西から数えて2番目の大路。
平安時代、この大路沿いの土御門大路以北(東側)には宇多院(うだいん/宇多天皇の譲位後の御所)があった。
[3]
平安京造営時に河道の付け替えが行われ、中御門大路以北では宇多川の流路になっていたと考えられている。
[4]
早くから荘園開発が進み、平安時代前期には六条大路から七条大路にかけて「侍従池領(じじゅういけのりょう)」(仁明天皇[にんみょうてんのう]の皇子の本康親王[もとやすしんのう]が開発した荘園)が形成され、平安時代後期には六角小路から六条大路にかけて「小泉荘(こいずみのしょう)」(摂関家の荘園)が形成された。
[3]
『長秋記』永久元(1113)年八月十一日条には、同日の松尾行幸(ぎょうこう/天皇の外出)でこの大路の中御門大路~二条大路が行幸路として使われた旨の記述があり、『山槐記』永暦二(1161)年八月二十日条には、同日の平野行幸でこの大路の正親町小路以北が行幸路として使われた旨の記述がある。
また、『山槐記』治承三(1179)年二月二十三日条には、春日木辻の塔に礼拝した旨の記述があり、治承三(1179)年の時点で春日小路との交差点が存続していたと推測される。
こうしたことから、右京の衰退とともに右京の道路が衰退していく中、この大路の二条大路以北の大部分は平安時代後期になっても道路として存続していたのではないかと思われる。

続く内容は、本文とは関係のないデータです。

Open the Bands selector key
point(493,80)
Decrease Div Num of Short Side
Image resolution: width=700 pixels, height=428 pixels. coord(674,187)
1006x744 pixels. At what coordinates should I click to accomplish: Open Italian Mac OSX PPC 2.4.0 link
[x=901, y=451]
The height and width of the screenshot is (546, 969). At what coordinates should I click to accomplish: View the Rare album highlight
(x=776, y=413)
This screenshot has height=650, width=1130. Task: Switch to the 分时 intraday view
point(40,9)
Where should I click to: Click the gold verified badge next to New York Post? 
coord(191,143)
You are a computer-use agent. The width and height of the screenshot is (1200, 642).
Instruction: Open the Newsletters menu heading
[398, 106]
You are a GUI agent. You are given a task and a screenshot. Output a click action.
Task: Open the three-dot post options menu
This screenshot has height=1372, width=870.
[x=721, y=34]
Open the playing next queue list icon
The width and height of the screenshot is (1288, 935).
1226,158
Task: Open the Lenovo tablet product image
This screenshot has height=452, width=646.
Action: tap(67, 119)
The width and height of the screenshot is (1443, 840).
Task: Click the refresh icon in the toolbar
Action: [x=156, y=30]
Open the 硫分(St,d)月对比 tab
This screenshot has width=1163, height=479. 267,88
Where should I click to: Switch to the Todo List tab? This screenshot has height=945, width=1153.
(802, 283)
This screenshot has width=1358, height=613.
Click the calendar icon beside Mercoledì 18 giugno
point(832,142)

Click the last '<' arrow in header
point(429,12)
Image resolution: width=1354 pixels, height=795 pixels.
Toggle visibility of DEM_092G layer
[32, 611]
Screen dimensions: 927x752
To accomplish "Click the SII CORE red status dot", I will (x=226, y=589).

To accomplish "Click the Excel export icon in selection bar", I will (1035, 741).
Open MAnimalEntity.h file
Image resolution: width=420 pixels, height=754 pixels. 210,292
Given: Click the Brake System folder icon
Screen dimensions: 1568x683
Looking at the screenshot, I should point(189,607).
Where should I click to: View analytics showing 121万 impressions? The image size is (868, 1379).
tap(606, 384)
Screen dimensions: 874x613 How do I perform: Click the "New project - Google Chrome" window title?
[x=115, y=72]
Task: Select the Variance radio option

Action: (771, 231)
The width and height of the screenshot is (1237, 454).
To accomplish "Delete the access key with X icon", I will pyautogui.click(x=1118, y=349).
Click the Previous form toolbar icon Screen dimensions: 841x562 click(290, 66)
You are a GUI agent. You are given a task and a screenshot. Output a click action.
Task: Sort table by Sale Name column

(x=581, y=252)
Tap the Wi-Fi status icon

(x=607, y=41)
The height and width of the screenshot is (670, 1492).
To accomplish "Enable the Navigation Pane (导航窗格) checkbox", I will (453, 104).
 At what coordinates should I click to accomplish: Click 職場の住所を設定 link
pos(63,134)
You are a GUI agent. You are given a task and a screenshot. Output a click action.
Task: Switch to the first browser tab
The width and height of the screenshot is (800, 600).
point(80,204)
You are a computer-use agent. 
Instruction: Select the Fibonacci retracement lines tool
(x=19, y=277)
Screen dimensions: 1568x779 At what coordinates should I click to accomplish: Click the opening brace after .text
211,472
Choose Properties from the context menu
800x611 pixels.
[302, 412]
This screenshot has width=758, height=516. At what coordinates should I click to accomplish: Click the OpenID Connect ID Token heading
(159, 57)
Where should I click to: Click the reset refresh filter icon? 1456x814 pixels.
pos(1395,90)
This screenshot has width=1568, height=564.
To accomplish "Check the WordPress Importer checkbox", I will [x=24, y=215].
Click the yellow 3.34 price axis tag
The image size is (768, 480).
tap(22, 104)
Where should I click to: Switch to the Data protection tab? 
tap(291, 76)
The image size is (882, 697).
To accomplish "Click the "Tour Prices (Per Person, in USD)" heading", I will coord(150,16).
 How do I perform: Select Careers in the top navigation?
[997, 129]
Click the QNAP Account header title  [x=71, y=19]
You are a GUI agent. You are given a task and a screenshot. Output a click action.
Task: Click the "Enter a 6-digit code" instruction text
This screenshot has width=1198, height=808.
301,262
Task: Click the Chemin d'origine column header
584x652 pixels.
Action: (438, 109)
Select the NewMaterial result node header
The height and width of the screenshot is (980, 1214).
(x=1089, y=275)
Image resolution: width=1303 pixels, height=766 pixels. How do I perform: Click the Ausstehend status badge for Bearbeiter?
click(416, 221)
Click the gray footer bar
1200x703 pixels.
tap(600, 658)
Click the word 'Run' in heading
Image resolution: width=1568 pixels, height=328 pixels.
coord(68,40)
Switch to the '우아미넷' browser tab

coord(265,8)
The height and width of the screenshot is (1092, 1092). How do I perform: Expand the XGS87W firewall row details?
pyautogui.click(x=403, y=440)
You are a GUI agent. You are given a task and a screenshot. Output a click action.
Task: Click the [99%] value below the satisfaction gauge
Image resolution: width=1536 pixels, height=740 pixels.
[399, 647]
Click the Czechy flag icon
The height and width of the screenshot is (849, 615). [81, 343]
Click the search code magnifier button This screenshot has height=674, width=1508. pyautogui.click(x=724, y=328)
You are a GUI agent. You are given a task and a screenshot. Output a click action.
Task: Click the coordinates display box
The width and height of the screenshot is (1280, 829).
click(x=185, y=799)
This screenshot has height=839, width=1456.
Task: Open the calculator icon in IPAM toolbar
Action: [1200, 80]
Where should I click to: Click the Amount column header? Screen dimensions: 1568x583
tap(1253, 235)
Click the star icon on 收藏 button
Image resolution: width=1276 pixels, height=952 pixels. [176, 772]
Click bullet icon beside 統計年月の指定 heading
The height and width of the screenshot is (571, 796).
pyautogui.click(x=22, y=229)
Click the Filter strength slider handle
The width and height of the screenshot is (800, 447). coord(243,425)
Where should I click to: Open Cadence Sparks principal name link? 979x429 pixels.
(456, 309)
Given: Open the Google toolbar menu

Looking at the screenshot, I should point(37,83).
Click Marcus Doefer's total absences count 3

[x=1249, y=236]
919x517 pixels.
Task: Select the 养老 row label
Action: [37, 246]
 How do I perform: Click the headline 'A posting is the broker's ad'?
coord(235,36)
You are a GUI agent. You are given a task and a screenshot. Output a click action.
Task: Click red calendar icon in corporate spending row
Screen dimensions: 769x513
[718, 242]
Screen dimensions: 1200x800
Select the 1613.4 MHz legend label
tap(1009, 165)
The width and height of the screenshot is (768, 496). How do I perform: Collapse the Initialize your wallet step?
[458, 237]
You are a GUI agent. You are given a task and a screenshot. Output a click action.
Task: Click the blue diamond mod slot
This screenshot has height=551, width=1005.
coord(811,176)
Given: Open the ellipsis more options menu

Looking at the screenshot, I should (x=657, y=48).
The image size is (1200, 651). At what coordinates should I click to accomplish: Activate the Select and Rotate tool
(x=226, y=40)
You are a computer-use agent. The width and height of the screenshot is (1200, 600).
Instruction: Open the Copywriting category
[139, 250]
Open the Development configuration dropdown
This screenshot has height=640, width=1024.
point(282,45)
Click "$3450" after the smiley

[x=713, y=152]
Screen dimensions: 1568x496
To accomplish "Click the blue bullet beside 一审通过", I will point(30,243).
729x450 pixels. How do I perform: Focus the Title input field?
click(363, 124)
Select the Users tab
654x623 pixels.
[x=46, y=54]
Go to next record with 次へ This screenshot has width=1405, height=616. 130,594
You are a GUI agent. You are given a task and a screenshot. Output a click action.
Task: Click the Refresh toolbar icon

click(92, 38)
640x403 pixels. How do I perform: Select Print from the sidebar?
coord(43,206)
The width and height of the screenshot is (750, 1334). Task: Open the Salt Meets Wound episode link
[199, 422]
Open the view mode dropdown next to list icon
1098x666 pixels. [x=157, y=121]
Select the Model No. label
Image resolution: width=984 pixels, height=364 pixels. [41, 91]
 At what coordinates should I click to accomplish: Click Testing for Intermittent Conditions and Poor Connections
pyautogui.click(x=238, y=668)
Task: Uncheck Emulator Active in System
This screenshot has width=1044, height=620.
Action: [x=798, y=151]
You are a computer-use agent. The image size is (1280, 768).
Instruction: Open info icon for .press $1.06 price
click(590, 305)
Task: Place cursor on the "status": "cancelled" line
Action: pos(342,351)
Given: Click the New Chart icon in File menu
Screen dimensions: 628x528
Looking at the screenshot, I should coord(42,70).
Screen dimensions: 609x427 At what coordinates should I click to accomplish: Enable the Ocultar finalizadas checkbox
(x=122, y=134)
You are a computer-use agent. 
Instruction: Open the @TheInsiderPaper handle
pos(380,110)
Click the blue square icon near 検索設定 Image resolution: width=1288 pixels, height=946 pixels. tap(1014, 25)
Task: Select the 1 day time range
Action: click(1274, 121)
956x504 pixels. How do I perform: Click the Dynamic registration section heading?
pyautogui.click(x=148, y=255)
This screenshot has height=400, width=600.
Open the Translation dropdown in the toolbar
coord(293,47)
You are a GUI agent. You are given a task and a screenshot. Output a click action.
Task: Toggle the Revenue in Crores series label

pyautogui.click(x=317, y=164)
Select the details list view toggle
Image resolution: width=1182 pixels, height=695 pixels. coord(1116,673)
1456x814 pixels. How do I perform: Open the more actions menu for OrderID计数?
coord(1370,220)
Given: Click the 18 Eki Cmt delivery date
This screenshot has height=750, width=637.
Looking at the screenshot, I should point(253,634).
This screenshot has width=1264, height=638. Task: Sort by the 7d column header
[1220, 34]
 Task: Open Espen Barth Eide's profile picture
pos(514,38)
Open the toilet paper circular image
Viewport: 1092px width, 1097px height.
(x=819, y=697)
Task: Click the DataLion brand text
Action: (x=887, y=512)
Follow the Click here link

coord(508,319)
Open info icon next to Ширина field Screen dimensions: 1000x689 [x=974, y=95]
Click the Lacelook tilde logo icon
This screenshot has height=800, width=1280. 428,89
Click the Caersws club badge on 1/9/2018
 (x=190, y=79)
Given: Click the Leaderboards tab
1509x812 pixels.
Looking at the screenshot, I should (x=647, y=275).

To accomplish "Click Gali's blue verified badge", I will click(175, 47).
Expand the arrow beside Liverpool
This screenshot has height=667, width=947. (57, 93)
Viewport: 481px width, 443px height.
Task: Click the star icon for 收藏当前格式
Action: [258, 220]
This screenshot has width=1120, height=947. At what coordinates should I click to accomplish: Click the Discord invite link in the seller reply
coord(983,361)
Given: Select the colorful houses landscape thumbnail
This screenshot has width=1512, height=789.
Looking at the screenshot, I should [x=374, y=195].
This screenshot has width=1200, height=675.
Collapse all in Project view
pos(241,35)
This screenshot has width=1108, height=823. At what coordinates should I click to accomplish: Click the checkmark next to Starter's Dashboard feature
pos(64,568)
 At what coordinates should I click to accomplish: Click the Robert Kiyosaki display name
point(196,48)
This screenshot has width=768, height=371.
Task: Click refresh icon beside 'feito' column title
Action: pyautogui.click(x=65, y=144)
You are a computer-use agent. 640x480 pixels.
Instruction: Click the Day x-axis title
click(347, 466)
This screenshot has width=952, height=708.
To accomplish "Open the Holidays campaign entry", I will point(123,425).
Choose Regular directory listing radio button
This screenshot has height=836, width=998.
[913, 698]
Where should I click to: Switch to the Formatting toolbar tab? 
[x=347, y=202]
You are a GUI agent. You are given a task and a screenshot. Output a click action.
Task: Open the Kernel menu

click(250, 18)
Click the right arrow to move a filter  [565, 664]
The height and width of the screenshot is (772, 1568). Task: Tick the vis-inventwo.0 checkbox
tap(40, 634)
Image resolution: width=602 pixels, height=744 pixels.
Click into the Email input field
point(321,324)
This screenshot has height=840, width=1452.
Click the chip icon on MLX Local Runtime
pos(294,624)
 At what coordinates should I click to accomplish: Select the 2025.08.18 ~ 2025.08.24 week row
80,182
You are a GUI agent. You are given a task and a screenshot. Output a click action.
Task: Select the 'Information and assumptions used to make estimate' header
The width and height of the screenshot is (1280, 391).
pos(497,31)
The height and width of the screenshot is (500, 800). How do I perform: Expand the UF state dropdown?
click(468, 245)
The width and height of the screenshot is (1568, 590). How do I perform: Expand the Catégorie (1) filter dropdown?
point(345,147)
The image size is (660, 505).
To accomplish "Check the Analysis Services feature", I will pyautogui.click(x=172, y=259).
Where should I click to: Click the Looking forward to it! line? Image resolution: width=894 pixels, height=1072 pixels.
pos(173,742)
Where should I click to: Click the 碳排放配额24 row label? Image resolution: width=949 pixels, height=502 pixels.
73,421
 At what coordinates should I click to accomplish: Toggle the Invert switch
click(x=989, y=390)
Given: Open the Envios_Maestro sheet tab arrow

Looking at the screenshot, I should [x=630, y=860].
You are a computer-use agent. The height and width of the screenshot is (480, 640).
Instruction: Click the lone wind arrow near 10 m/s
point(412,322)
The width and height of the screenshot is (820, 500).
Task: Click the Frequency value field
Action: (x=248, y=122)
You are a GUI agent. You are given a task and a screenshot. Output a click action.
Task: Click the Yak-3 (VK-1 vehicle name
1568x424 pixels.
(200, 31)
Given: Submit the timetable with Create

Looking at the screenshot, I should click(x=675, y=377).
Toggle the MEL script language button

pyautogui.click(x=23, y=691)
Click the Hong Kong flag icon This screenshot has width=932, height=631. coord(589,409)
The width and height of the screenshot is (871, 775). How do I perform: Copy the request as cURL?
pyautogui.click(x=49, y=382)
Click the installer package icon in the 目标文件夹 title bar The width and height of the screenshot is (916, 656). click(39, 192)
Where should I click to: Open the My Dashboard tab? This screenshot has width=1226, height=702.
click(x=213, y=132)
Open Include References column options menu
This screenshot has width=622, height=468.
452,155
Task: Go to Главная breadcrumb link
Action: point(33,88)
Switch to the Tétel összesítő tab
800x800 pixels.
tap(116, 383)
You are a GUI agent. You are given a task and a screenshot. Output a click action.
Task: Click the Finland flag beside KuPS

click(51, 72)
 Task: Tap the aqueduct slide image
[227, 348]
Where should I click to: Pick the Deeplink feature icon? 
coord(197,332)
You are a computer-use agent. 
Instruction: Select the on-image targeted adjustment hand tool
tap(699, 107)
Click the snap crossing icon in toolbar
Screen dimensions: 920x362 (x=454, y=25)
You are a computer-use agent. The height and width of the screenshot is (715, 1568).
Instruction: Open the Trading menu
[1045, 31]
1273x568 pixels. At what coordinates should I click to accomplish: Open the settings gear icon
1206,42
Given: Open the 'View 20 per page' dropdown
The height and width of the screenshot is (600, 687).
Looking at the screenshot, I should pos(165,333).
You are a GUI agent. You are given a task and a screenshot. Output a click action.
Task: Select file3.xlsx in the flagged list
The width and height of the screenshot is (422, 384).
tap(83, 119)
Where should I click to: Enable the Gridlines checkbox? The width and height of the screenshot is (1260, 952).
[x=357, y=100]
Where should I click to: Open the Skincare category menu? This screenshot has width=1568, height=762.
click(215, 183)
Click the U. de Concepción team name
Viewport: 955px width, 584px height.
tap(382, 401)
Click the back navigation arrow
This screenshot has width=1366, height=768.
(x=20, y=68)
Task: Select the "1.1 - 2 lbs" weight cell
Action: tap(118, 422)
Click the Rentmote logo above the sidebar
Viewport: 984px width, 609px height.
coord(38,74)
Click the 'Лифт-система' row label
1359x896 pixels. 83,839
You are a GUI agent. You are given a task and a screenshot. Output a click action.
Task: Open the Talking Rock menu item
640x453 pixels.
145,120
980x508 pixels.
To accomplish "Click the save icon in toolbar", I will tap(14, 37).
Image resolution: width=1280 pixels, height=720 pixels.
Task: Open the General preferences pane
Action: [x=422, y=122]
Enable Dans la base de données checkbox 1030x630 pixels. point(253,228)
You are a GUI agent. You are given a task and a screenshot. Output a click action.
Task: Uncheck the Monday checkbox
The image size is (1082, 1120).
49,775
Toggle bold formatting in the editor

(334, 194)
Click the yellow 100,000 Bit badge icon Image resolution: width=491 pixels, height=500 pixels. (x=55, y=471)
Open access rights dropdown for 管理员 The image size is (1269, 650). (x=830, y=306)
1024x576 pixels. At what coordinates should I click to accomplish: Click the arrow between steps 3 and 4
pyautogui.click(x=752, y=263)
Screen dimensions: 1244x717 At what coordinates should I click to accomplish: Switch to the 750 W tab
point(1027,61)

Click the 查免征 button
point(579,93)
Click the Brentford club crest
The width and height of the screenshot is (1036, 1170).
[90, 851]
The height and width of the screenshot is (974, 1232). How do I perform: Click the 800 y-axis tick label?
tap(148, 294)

ちなみに、春日木辻(春日小路との交差点)の南東角は『拾芥抄』所収「西京図」によれば月輪寺(がつりんじ)の所領であり、月輪寺の所領内に塔があったのではないかと考えられる。
この大路の北部では、鎌倉時代後期には既に北野社(北野天満宮)の木辻保(神人[じにん/北野社に奉仕する社人]の集住地域)が形成されていたことが判明しており、薪料や柴などを納めていたようである。
[5]
平成九(1997)年度の右京一条三坊十三町の発掘調査
[6]では、中御門大路との交差点を上がった地点で平安時代前期~中期の木辻大路の東西両側溝が検出されている。
調査地点付近では、平安時代前期を限りに宅地は廃絶し、室町時代中期以降に耕作地として開墾されたようである。
江戸時代には、木辻大路路面部分が水路として利用されていたことが判明した。
南北朝時代の紛失状(土地の権利書類の正文[正本]を紛失した際に代わりとする文書)に「七条面木辻」とあり
[7]、木辻大路が当該時期に当該地点で街路として機能していたかどうかは不明であるが、土地の位置を示す座標としてはこの頃まで使用されていたようである。
江戸時代には、下立売街道(現在の妙心寺道)
[8]との交差点周辺が「木辻村」と呼ばれる洛外農村となっていた
[9]が、木辻村の前身は北野社の木辻保であったとみられている。
[5]
明治二十七(1894)年の平安京遷都千百年事業で編纂された『平安通志』付図「平安京舊址實測全圖」では、条坊復元線のずれを考慮すると、木辻大路が概ね一条大路~姉小路・三条大路~四条大路・楊梅小路~七条大路で小道や水路として明治時代まで踏襲されていたことが分かる。
木辻通は右京の南北路で平安時代と同じ名で呼ばれる数少ない通りの1つであるが、木辻通というと鹿苑寺(金閣)前を通る通り(正式名称ではなく通称)の方が知られており、平安京の木辻大路にあたる部分は目立たない。
「きつじ」という音が金売り吉次、さらには牛若丸(源義経の幼名)を連想させるためか、金売り吉次と牛若丸の伝説があり、妙心寺道との交差点周辺には牛若丸首途(かどで)の井跡や首途地蔵を本尊に持つ願王寺がある。